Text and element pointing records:
════════════════════

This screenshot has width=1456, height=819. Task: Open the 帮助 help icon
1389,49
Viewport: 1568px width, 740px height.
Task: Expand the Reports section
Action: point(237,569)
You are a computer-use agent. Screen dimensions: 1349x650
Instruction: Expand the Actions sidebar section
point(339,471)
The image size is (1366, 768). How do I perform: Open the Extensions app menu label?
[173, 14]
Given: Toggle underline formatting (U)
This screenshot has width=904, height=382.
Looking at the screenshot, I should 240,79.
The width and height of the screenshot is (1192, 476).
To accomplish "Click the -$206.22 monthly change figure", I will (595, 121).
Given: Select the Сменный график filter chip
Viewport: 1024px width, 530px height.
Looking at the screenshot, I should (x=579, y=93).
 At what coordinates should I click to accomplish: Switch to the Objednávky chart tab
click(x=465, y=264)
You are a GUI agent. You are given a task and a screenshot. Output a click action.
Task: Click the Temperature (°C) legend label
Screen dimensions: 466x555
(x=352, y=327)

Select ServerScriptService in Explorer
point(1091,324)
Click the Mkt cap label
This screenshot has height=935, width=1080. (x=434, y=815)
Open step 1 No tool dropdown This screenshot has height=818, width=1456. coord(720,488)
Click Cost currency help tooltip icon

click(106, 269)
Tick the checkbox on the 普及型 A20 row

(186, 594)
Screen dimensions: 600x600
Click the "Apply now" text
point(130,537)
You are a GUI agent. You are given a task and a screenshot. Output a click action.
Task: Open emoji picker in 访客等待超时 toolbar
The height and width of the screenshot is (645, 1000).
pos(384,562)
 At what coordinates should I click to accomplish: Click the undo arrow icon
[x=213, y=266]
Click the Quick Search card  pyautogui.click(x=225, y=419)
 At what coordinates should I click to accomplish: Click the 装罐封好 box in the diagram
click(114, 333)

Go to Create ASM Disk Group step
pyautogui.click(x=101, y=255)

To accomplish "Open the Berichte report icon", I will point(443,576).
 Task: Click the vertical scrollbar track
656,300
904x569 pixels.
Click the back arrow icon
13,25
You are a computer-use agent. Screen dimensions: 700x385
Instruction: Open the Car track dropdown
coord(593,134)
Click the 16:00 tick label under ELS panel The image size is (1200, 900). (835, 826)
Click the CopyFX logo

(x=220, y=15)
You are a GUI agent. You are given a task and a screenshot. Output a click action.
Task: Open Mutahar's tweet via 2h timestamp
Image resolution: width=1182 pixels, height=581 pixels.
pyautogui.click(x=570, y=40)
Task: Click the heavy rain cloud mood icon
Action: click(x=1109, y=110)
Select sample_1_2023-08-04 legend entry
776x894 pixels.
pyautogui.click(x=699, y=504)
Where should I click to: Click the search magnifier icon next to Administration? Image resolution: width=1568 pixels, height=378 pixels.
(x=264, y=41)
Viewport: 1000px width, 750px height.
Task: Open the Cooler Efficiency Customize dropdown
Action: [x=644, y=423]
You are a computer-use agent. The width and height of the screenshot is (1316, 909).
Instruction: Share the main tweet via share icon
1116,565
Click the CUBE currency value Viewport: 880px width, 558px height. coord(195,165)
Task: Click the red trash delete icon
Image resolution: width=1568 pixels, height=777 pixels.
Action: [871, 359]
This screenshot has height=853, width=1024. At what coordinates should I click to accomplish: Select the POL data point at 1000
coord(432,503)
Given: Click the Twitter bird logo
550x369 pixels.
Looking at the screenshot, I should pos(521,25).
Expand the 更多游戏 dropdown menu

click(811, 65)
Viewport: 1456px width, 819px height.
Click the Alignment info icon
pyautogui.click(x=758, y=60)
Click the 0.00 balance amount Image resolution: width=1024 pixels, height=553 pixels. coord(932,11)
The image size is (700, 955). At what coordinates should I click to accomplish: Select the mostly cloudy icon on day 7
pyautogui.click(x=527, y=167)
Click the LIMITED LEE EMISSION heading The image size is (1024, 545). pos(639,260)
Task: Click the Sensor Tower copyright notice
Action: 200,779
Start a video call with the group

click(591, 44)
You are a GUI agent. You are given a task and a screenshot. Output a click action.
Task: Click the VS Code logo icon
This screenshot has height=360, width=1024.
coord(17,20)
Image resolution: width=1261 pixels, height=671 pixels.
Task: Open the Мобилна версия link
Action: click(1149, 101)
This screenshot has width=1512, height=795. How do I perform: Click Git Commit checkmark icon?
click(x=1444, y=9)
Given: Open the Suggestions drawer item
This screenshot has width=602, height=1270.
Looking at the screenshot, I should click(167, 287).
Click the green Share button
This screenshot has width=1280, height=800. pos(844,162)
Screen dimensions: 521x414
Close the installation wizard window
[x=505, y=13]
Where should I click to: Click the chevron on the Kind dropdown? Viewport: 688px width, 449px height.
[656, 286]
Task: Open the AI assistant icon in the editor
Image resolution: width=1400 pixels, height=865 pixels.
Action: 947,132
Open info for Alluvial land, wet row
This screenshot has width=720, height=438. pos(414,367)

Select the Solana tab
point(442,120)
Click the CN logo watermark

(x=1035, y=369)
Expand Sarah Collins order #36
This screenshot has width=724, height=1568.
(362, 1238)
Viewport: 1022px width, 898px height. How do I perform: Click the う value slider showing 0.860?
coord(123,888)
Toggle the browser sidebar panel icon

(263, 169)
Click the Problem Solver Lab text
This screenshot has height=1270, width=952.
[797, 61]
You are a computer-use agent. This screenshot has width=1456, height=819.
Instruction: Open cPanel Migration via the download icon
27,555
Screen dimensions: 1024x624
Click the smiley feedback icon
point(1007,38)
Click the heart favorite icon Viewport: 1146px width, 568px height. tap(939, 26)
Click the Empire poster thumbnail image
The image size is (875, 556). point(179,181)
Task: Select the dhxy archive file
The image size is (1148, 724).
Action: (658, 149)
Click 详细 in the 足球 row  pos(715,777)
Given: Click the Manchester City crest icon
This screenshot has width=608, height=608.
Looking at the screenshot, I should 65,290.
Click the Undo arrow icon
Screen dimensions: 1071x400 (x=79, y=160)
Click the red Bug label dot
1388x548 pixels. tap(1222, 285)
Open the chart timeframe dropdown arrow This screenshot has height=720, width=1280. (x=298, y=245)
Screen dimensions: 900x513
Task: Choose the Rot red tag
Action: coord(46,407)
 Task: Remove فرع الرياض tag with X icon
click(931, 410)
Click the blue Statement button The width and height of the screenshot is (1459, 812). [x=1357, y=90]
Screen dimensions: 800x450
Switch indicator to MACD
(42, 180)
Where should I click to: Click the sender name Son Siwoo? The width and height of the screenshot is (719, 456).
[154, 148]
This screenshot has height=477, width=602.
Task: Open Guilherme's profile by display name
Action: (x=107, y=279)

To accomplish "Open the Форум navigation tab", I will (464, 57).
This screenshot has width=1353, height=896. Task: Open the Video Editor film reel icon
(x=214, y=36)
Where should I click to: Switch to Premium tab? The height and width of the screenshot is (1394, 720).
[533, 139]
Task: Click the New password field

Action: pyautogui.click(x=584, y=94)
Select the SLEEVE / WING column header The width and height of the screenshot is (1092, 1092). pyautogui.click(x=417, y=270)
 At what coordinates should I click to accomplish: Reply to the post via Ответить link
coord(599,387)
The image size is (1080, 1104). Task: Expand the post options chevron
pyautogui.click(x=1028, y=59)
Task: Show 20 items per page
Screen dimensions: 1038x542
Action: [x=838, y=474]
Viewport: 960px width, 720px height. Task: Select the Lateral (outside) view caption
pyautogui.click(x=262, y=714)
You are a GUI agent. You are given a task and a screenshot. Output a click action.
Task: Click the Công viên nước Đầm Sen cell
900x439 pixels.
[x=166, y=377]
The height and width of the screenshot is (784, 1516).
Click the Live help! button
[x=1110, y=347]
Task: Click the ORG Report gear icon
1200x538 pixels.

════════════════════

▶ **The task**
Quote every line of the records above word for word, with no changes.

▶ **Response to this task**
This screenshot has width=1456, height=819. Task: Open the 帮助 help icon
1389,49
Viewport: 1568px width, 740px height.
Task: Expand the Reports section
Action: point(237,569)
You are a computer-use agent. Screen dimensions: 1349x650
Instruction: Expand the Actions sidebar section
point(339,471)
The image size is (1366, 768). How do I perform: Open the Extensions app menu label?
[173, 14]
Given: Toggle underline formatting (U)
This screenshot has width=904, height=382.
Looking at the screenshot, I should 240,79.
The width and height of the screenshot is (1192, 476).
To accomplish "Click the -$206.22 monthly change figure", I will (595, 121).
Given: Select the Сменный график filter chip
Viewport: 1024px width, 530px height.
Looking at the screenshot, I should (x=579, y=93).
 At what coordinates should I click to accomplish: Switch to the Objednávky chart tab
click(x=465, y=264)
You are a GUI agent. You are given a task and a screenshot. Output a click action.
Task: Click the Temperature (°C) legend label
Screen dimensions: 466x555
(x=352, y=327)

Select ServerScriptService in Explorer
point(1091,324)
Click the Mkt cap label
This screenshot has height=935, width=1080. (x=434, y=815)
Open step 1 No tool dropdown This screenshot has height=818, width=1456. coord(720,488)
Click Cost currency help tooltip icon

click(106, 269)
Tick the checkbox on the 普及型 A20 row

(186, 594)
Screen dimensions: 600x600
Click the "Apply now" text
point(130,537)
You are a GUI agent. You are given a task and a screenshot. Output a click action.
Task: Open emoji picker in 访客等待超时 toolbar
The height and width of the screenshot is (645, 1000).
pos(384,562)
 At what coordinates should I click to accomplish: Click the undo arrow icon
[x=213, y=266]
Click the Quick Search card  pyautogui.click(x=225, y=419)
 At what coordinates should I click to accomplish: Click the 装罐封好 box in the diagram
click(114, 333)

Go to Create ASM Disk Group step
pyautogui.click(x=101, y=255)

To accomplish "Open the Berichte report icon", I will point(443,576).
 Task: Click the vertical scrollbar track
656,300
904x569 pixels.
Click the back arrow icon
13,25
You are a computer-use agent. Screen dimensions: 700x385
Instruction: Open the Car track dropdown
coord(593,134)
Click the 16:00 tick label under ELS panel The image size is (1200, 900). (835, 826)
Click the CopyFX logo

(x=220, y=15)
You are a GUI agent. You are given a task and a screenshot. Output a click action.
Task: Open Mutahar's tweet via 2h timestamp
Image resolution: width=1182 pixels, height=581 pixels.
pyautogui.click(x=570, y=40)
Task: Click the heavy rain cloud mood icon
Action: click(x=1109, y=110)
Select sample_1_2023-08-04 legend entry
776x894 pixels.
pyautogui.click(x=699, y=504)
Where should I click to: Click the search magnifier icon next to Administration? Image resolution: width=1568 pixels, height=378 pixels.
(x=264, y=41)
Viewport: 1000px width, 750px height.
Task: Open the Cooler Efficiency Customize dropdown
Action: [x=644, y=423]
You are a computer-use agent. The width and height of the screenshot is (1316, 909).
Instruction: Share the main tweet via share icon
1116,565
Click the CUBE currency value Viewport: 880px width, 558px height. coord(195,165)
Task: Click the red trash delete icon
Image resolution: width=1568 pixels, height=777 pixels.
Action: [871, 359]
This screenshot has height=853, width=1024. At what coordinates should I click to accomplish: Select the POL data point at 1000
coord(432,503)
Given: Click the Twitter bird logo
550x369 pixels.
Looking at the screenshot, I should pos(521,25).
Expand the 更多游戏 dropdown menu

click(811, 65)
Viewport: 1456px width, 819px height.
Click the Alignment info icon
pyautogui.click(x=758, y=60)
Click the 0.00 balance amount Image resolution: width=1024 pixels, height=553 pixels. coord(932,11)
The image size is (700, 955). At what coordinates should I click to accomplish: Select the mostly cloudy icon on day 7
pyautogui.click(x=527, y=167)
Click the LIMITED LEE EMISSION heading The image size is (1024, 545). pos(639,260)
Task: Click the Sensor Tower copyright notice
Action: 200,779
Start a video call with the group

click(591, 44)
You are a GUI agent. You are given a task and a screenshot. Output a click action.
Task: Click the VS Code logo icon
This screenshot has height=360, width=1024.
coord(17,20)
Image resolution: width=1261 pixels, height=671 pixels.
Task: Open the Мобилна версия link
Action: click(1149, 101)
This screenshot has width=1512, height=795. How do I perform: Click Git Commit checkmark icon?
click(x=1444, y=9)
Given: Open the Suggestions drawer item
This screenshot has width=602, height=1270.
Looking at the screenshot, I should click(167, 287).
Click the green Share button
This screenshot has width=1280, height=800. pos(844,162)
Screen dimensions: 521x414
Close the installation wizard window
[x=505, y=13]
Where should I click to: Click the chevron on the Kind dropdown? Viewport: 688px width, 449px height.
[656, 286]
Task: Open the AI assistant icon in the editor
Image resolution: width=1400 pixels, height=865 pixels.
Action: 947,132
Open info for Alluvial land, wet row
This screenshot has width=720, height=438. pos(414,367)

Select the Solana tab
point(442,120)
Click the CN logo watermark

(x=1035, y=369)
Expand Sarah Collins order #36
This screenshot has width=724, height=1568.
(362, 1238)
Viewport: 1022px width, 898px height. How do I perform: Click the う value slider showing 0.860?
coord(123,888)
Toggle the browser sidebar panel icon

(263, 169)
Click the Problem Solver Lab text
This screenshot has height=1270, width=952.
[797, 61]
You are a computer-use agent. This screenshot has width=1456, height=819.
Instruction: Open cPanel Migration via the download icon
27,555
Screen dimensions: 1024x624
Click the smiley feedback icon
point(1007,38)
Click the heart favorite icon Viewport: 1146px width, 568px height. tap(939, 26)
Click the Empire poster thumbnail image
The image size is (875, 556). point(179,181)
Task: Select the dhxy archive file
The image size is (1148, 724).
Action: (658, 149)
Click 详细 in the 足球 row  pos(715,777)
Given: Click the Manchester City crest icon
This screenshot has width=608, height=608.
Looking at the screenshot, I should 65,290.
Click the Undo arrow icon
Screen dimensions: 1071x400 (x=79, y=160)
Click the red Bug label dot
1388x548 pixels. tap(1222, 285)
Open the chart timeframe dropdown arrow This screenshot has height=720, width=1280. (x=298, y=245)
Screen dimensions: 900x513
Task: Choose the Rot red tag
Action: coord(46,407)
 Task: Remove فرع الرياض tag with X icon
click(931, 410)
Click the blue Statement button The width and height of the screenshot is (1459, 812). [x=1357, y=90]
Screen dimensions: 800x450
Switch indicator to MACD
(42, 180)
Where should I click to: Click the sender name Son Siwoo? The width and height of the screenshot is (719, 456).
[154, 148]
This screenshot has height=477, width=602.
Task: Open Guilherme's profile by display name
Action: (x=107, y=279)

To accomplish "Open the Форум navigation tab", I will (464, 57).
This screenshot has width=1353, height=896. Task: Open the Video Editor film reel icon
(x=214, y=36)
Where should I click to: Switch to Premium tab? The height and width of the screenshot is (1394, 720).
[533, 139]
Task: Click the New password field

Action: pyautogui.click(x=584, y=94)
Select the SLEEVE / WING column header The width and height of the screenshot is (1092, 1092). pyautogui.click(x=417, y=270)
 At what coordinates should I click to accomplish: Reply to the post via Ответить link
coord(599,387)
The image size is (1080, 1104). Task: Expand the post options chevron
pyautogui.click(x=1028, y=59)
Task: Show 20 items per page
Screen dimensions: 1038x542
Action: [x=838, y=474]
Viewport: 960px width, 720px height. Task: Select the Lateral (outside) view caption
pyautogui.click(x=262, y=714)
You are a GUI agent. You are given a task and a screenshot. Output a click action.
Task: Click the Công viên nước Đầm Sen cell
900x439 pixels.
[x=166, y=377]
The height and width of the screenshot is (784, 1516).
Click the Live help! button
[x=1110, y=347]
Task: Click the ORG Report gear icon
1200x538 pixels.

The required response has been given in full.